Wednesday, December 5, 2012

The Silver Lining

Before I retire this blog, I wanted to remind myself and my readers of two things I am grateful to in this dark time:

1. Male Allies – I am blessed to have many men in my life who understand that violence against women is not just a women's issue. While the Republicans recently made men look like Neanderthals with their asinine comments about “legitimate rape” and a bunch of other crap, other men are standing up and calling their bullsh!t.

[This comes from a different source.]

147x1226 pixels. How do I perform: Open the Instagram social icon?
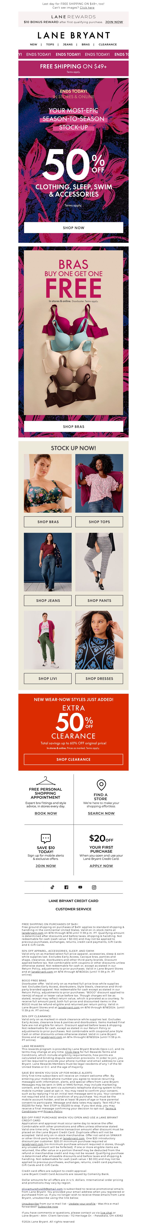click(x=94, y=887)
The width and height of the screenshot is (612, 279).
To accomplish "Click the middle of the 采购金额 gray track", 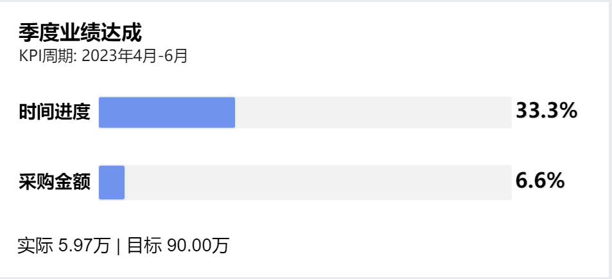I will click(318, 183).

Like the guys at MaculinityU who wrote:
Kasandra Perkins’ Murder – Some Things Keeping Three Guys Up at Night 

Or the guys at The Factuary who made this great video about five things that women are still fighting for:

Or Filmmaker Byron Hurt who wrote this very relevant article:
Why I Am a Black Male Feminist

2. Women Working Together – While I do think we still have work to do when coming together across cultural lines, I have seen an increase in women working collectively to try to end violence against all women. An exciting example of this is the upcoming 15th anniversary of Eve Ensler's Vagina Monologues and the V-Day call inviting ONE BILLION women and those who love them to WALK OUT, DANCE, RISE UP, and DEMAND an end to this violence. ONE BILLION RISING will move the earth, activating women and men across every country.

One Billion Women Violated Is An Atrocity. One Billion Women Dancing Is A Revolution.

Why It Still Matters

I had been planning on writing a brief post to direct readers to my consolidated film blog. I will still be making “December 6” available online every year:

And I will keep the Facebook page up, but as I move forward with the extended cut of “When It Rains,” the next film in my sisters trilogy, I thought it was time to retire this blog.

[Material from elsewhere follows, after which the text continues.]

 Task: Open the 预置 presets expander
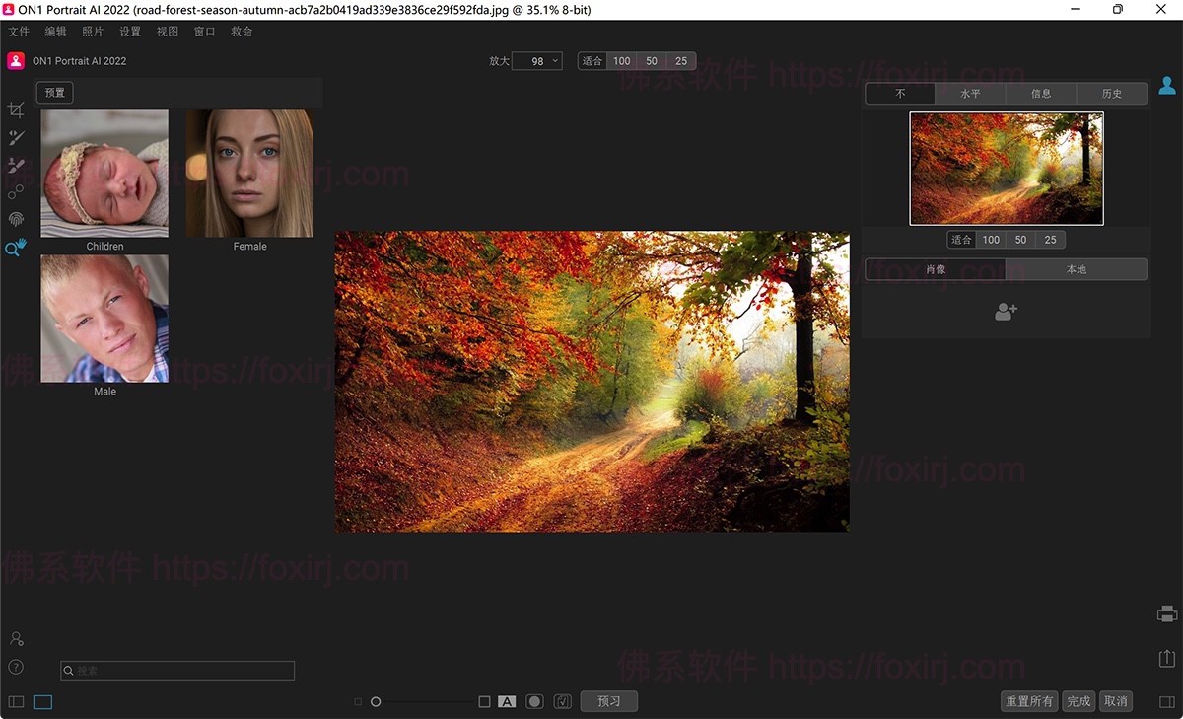(x=55, y=93)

Then Kasandra Perkins was murdered.

I needed to take a breath and figure out how to respond. Aside from the high profile of her killer, this wasn’t much different from the murders that happen to women in the United States EVERY DAY by their male partners or ex-partners. But the high profile of her killer suddenly has everybody talking about it and realizing that it is an epidemic of violence that is happening against women worldwide. The form of violence might vary from country to country, culture to culture, but every woman in the world is potentially at risk.

This is why I made this film and why I continue to post it year after year. This is why it still matters.